Leader of the Opposition, Michael Howard, spoke at the opening dinner. He had launched the first instalment of the Conservative Manifesto for the forthcoming election earlier that day, so he had been busy. Even so his speech, sections of which seemed to have been written by half a dozen people, betrayed his lack of real interest and some of his speechwriters’ lack of real knowledge, of farming.

Next morning the minister for food, farming and sustainable energy, Lord Whitty, was first on the platform. He has learned a lot since he first took the job, when his speeches were dire. But at Oxford he parroted the same words about sustainability, the opportunities created by CAP reform and the fact that food self-sufficiency was not a current issue.

At his press conference afterwards I tried to broaden the discussion by pointing out that the American Freedom to Farm Act of 1996, almost a template for decoupling aid from production, had lasted only about four years before being replaced by counter-cyclical aid, a dead-ringer for the UK’s old deficiency payments. The USA, I suggested, had wisely exchanged a flawed system that relied on price volatility to control production for one that was more likely to deliver production and price stability. When decoupling failed, could we do the same?

My question was not as off-the-wall as it might seem because he had earlier conceded that the future of the new package was by no means secure long term.

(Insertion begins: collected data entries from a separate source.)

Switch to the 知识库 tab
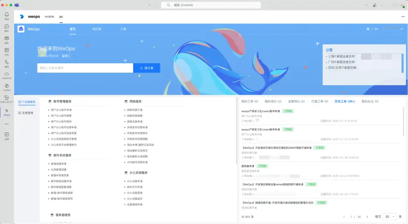This screenshot has height=224, width=408. point(97,29)
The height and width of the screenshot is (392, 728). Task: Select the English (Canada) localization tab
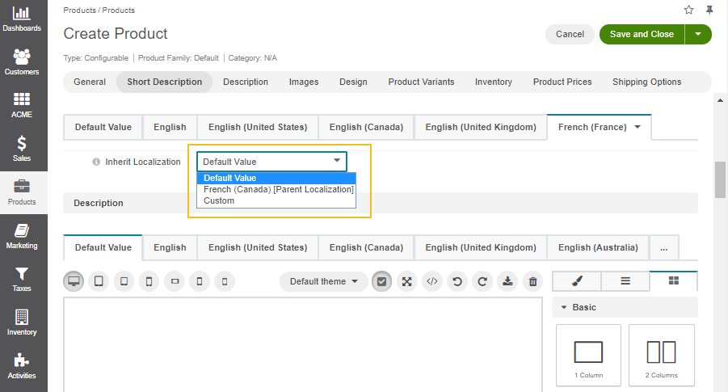pyautogui.click(x=366, y=127)
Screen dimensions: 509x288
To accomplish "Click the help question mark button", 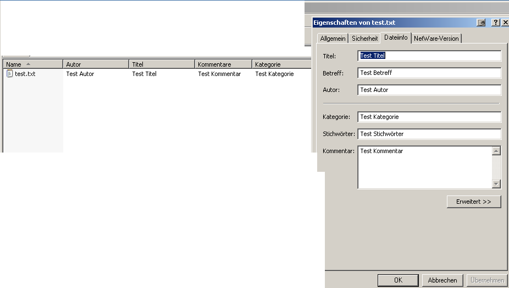I will [495, 23].

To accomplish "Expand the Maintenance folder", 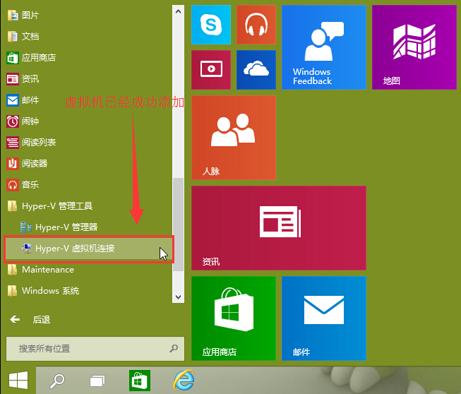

But he gave me a condescending smile and said it would not do to copy the American system because it was unlikely to survive World Trade Organisation examination. Meanwhile, in 2004 US farmers enjoyed their best profits for years and are looking to more of the same.

Lord Whitty was also asked if he was happy that the food trade gap, the difference in value between the food we import and export, had almost doubled to a deficit of more than 11bn since Labour came to power. He replied that he was happy to see us import more, but would like to see us export more as well so the gap did not widen.

He did not mention that the UK’s retailers are scouring the world for cheap commodities and that the rate of imports is accelerating, while the high value of sterling is making exporting harder. In other words, he was talking claptrap.

Jonathon Porritt, the archpriest of conservationists and an unlikely ally of agriculture, did not put it so bluntly, but substantially agreed with my analysis. “Economic stability (of farming) has not appeared to be well understood or addressed by the UK government in recent years,” Mr Porritt said.

There were four key factors to sustainability, he added: That food production must be at the heart of any sustainable system; that liberalisation of trade must be done in ways that do not undermine domestic producers; that exporting production to other countries less regulated than ourselves is counterproductive – all it does is move problems elsewhere. And, last, that increasing carbon use and environmental pollution must be curtailed and that farming can be part of the solution rather than being seen as most of the problem.

A lot has been made of Mr Porritt’s criticism of the Little Red Tractor. But he spoke the truth when he said it represented a baseline standard that could and should be improved. Those who administer assurance schemes know that well. Indeed it was obvious that the LRT scheme would be subject to improvement. What he went on to say was that farmers who achieved higher standards deserved higher prices, which was not reported everywhere.

The second day threw up some inspirational stories of individual entrepreneurship. Many delegates will have gone home ready to try something similar. But one fact might have been overlooked. Many of the most successful diversifications are within easy reach of London and/or near many chimney pots. It is not impossible to succeed in remote areas, but you are more likely to do well if your farm is in the right location.